Democracies in Africa always produce corrupt leaders. No one gets elected in Africa without promising ample spoils to tribal and strategic supporters, so corruption is baked into the system. Plus, elections are terrible ways to choose leaders in Africa. Most voters are poor and uneducated, and don’t know anything about policies, so they just default to tribal allegiances or buy into lies peddled by demagogues.
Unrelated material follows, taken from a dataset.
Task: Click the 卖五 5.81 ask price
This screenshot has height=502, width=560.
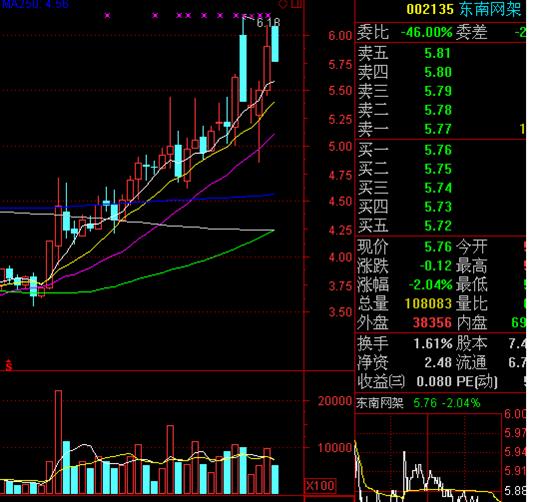Action: [438, 54]
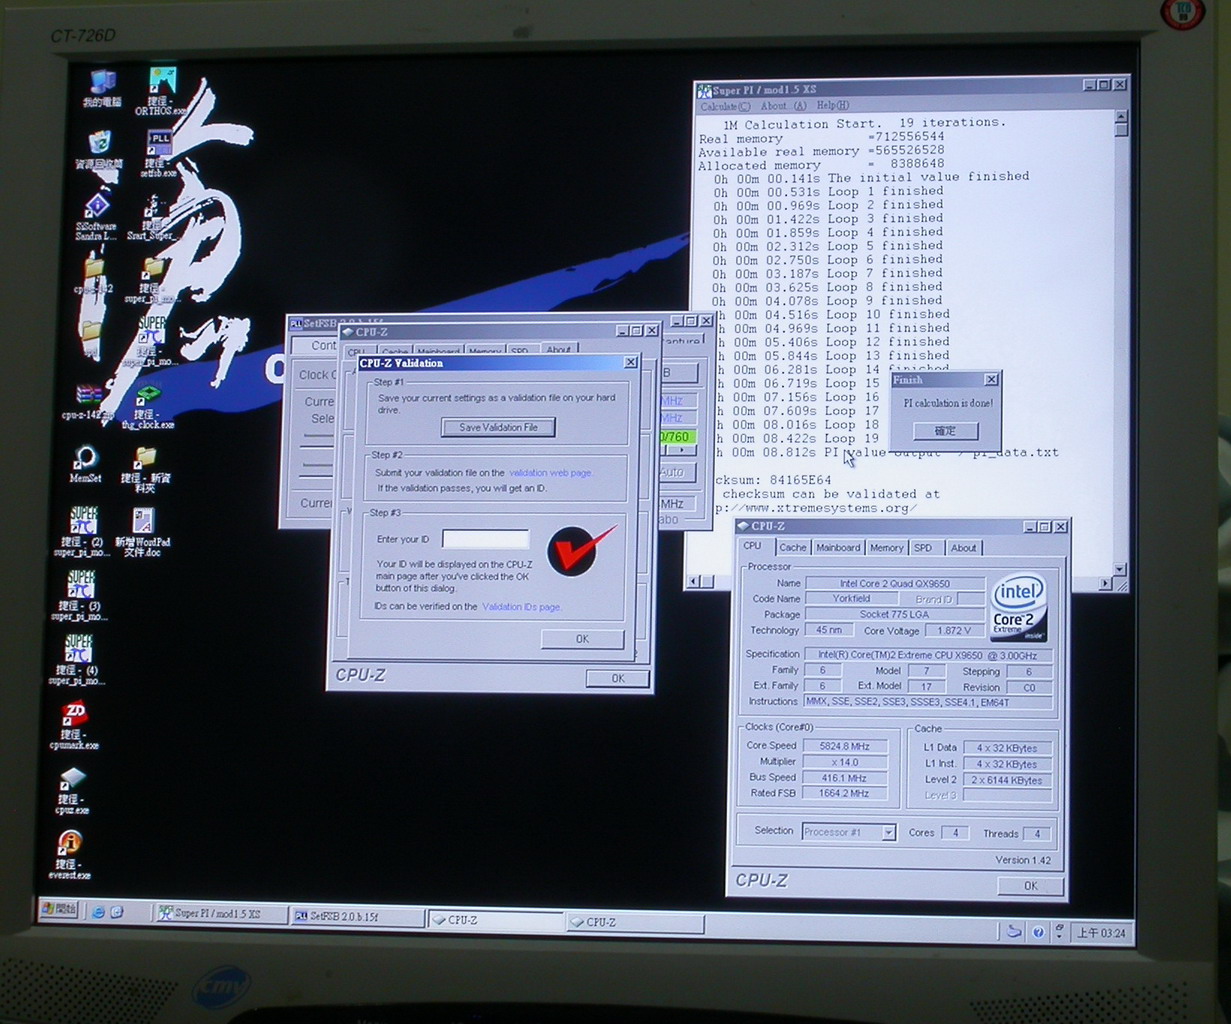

And on top of all that, elections are almost never fair, and often devolve into all sides engaging in various forms of voter fraud and voter bribery to win, so nobody feels like elections capture a genuine feeling of representation.

More than one person I spoke to explicitly said something like, “democracy is a Western invention that doesn’t suit African culture/politics.” To paint a very broad brush – the default leadership of the vast majority of Africans prior to colonialism and locally during colonialism, was either small-scale kingdoms or tribal chiefdoms, both of which usually operated similarly to dictatorships. Thus, some Africans believe this is what modern Africa is still most suited to.

Compared to democratically elected African leaders, dictatorships are more likely to “get things done,” and produce “strong leaders” who can cut through the politics and tribalism. Their power is not (as) dependent upon currying favor from elites and the general population with bribes and handouts to win fraudulent elections. They can sweep all that nonsense aside and do what needs to be done. Jammeh could deal with The Gambia’s crime, Abacha could take back Nigeria’s oil, Assimi can effectively fight Mali’s civil war, etc., and all without having to promise kickbacks to the right tribal chiefs or hiring some political ally’s nephew as the Minister of Finance or whatever. Plus, as long as the individual dictator is competent and honest enough, he can root out corruption at all levels of government, a commitment that democratically elected leaders are inherently adverse to since the entire basis of their rise to power is corruption.

(I plan on doing a full review of Dambisa Moyo’s Dead Aid later, but by her statistical analysis, super poor African countries have better economic growth rates on average under dictatorships than democracies. She actually advises that such nations should stick to dictatorships until they get to low-tier Eastern European levels of per capita wealth.)

I need to linger on this “strong leader” point because it’s a really big deal in Africa. I heard that exact phrase many times. When referencing a good leader, whether in Africa or elsewhere in the world (including  in reference to Trump), “strong” was probably the single most common adjective used by Africans. I can recall at least four incidents of Africans expressing support for Russia in the Ukraine War, and every time Putin was called a “strong leader” (this may be a product of purposeful propaganda). On more local levels, I heard Africans speak glowingly of “strong” chiefs who still hold considerable influence in villages and communities throughout the continent.

I don’t think I’m overstepping to suggest that there is something in African culture that prizes strength, dynamism, will, or whatever you want to call it in a leader, and therefore many Africans have an inherent tendency towards supporting dictatorships.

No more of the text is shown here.